Arkasındaki duvarda ayna vardı, sırtını döndüğü için ayna ile göz gözeydi, benim inanmayan gözlerimi görmüş olmalı ki çantada bir kaç düğmeye bastı. Çantanın bir anda her iki tarafında borular çıktı biraz garipti. Düğmeye basmasıyla iki uzun kablo ve uçlarında sarı bir ışık vardı. Beyin gücüm buna yetmeyecekti.

"Nasıl bir şey bu?" Dedim. yüzünü tekrar bana döndü.

"Nasıl bir şey olduğunu boş ver de, söylesene herkes robotlardan kaçmak için çabalarken senin korkusuzca burada durmanın gerçek sebebi nedir?" Yutkundum. Kuruyan dudaklarımı dilimi dışarı çıkararak gezdirdim. "Korkmuyor değilim, korkuyorum Sam. Ama en sonunda illaki öleceğiz."

" Sen ölümü bayılmak sandın heralde Elanore." Kaşları çatılmıştı.

Tebessümle gözlerine baktım. "Bayılmak da aslında ölümle aynı şeydir Sam. Sadece aralarında ki tek fark birinde geri kalkarsın diğerinde sonsuza kadar kalkamazsın" dedim iç çekerek.

"Bana felsefe yapma Ellie, öleceksin diyorum!"

"Bende sana beni koruyan olur diyorum!" Diye üsteledim.

Yalancı bir tebessümle "Hala o gerçek olmayan sevdiğin adam mı?" dedi. Gözlerimi ondan kaçırdığım da "Sana inanmıyorum Ellie! Ciddi olamazsın. O gerçek bile değil!" sesinde sinir vardı. Onu kızdırmıştım. "Ellie bana bak. Ben duvar değilim." Çenemden tutup, başımı ona döndürmemi sağladı. Elini itekledim ve kaşlarımı çatarak ona baktım.

"Belki senin için gerçek değil, bir hayal ürünü ya da bir rüya. Ama benim için gerçek! Anlayabiliyor musun? Bu fikrim sonsuza kadar aynı olacak! Onu aramaktan vaz geçmeyeceğim!" En sonunda patlamıştım.

Rüyamda gördüm onu gerçekti! Sadece rüyamda gördüm diye gerçek olduğuna inanmadım merak etmeyin. Çünkü o rüya yada gerçek olan olayı yaşadıktan sonra zihnimin içine yerleşti. 'Beni bul Ateş' dedi. Ben ise uyandığımda ilk başta rüya sanmıştım ama kafamda bu ses durmadan devam edince rüya olmadığını fark ettim. Onu bulmalıydım.

Ona 'nasıl bulacağım' diye sorduğumda 'Ateş her zaman Kül olur ve Kül de ateşi her zaman bulur' demişti.

Hiçbir şey anlamamıştım. Kül nasıl ateşi bulur? Bu cümleden ne anlamam gerekiyordu? Bana Ateş demişti. Kafam karma karışıktı. O cümle kafamı allak bullak etmişti. 1 haftadır ne anlama geldiğini anlamaya çalışıyordum. Bir sarsılmayla düşüncelerimden kurtuldum.

"Ellie sana sesleniyorum! Ne düşünüyorsun bu kadar?" dedi Sam. Sıkıntılı bir nefes verdim.
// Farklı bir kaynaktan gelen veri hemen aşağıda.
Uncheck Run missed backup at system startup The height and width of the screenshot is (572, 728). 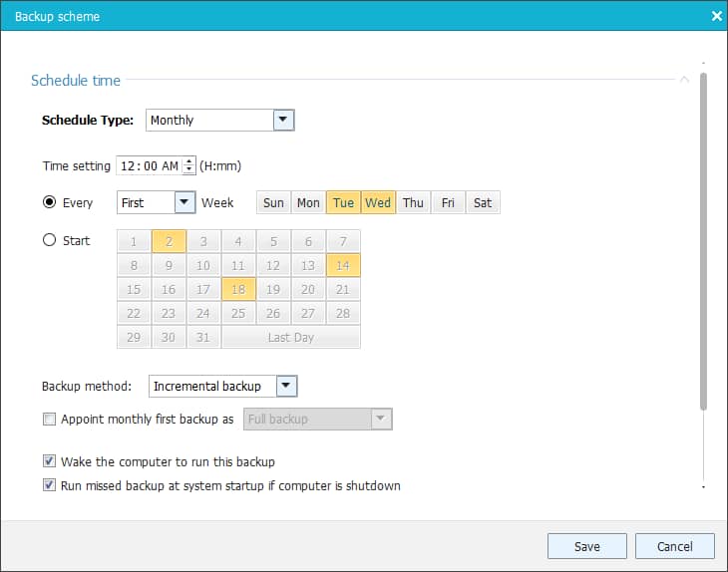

"Bilmiyorum Sam kafam karma karışık. Neye inanacağımızı da bilmiyorum." Sesim olduğundan daha durgundu. Robota geri dönüp son dişlisini sıktım. Hala robotun nasıl bu kadar hasar aldığını anlamıyordum. Beni korumakla yükümlüydü. Ona ne saldırmıştı? Normal bir robot olamaz eğer öyle olsaydı hasar almazdı çünkü benim robotumun eşi benzeri yoktu. Sam çantasından uzanan ucunda sarı ışık olan ipi eliyle sallıyordu.


"Ellie belki de bu robotu artık a-" sözü yarıda kesildi. Robotun sağ ve sol göğüs kısımlarında sarı ışık yanmaya başladı. Sam'in elinde salladığı ip bir anda robotun göğüs kısmında yanan ışıklara tutundu. Diğer ipte boş kalan yere oturdu ve kırmızı ışık yandı. Robot bir anda açıldı. Gözleri kırmızı ışıktı. Tehlike.

"Ha siktir!"

Sam'in sırtından çanta çoktan çıkmıştı. Bir kaç adım geriledim. Sam anlam veremez şekilde robota bakıyordu.

"Neler oluyor?" Sesinde artık sinir veya alay değil, korku vardı. Robotun gözleri bizi buldu. Saniyelik dışarı baktığımda büyük bir robot bu tarafa doğru geliyordu.

Sam'in kolunu tutup,
"Hemen buradan kaçmalıyız! Hemen!" Robot üstümüze gelmeye başladığında bir tekme atacaktım ama robot bunu engellerdi. Elektrikler geldi bir anda.

Ama sadece benim olduğum eve.

Siktir! Siktir! Büyük bir siktir hem de!

Robotu biraz daha yavaşlatmak için kol saatimden içeri odadaki elektrikli süpürgeyi açtım. Elektriklerin gelmesi işime yaramıştı. Robotun dikkati dağılmıştı. Sam'i çekiştirip kapıya ilerledim. Kapıyı açtığımda robotun koşma sesini duydum. Ama o daha bize yetişemeden kapıyı yüzüne kapattım ve kilitledim.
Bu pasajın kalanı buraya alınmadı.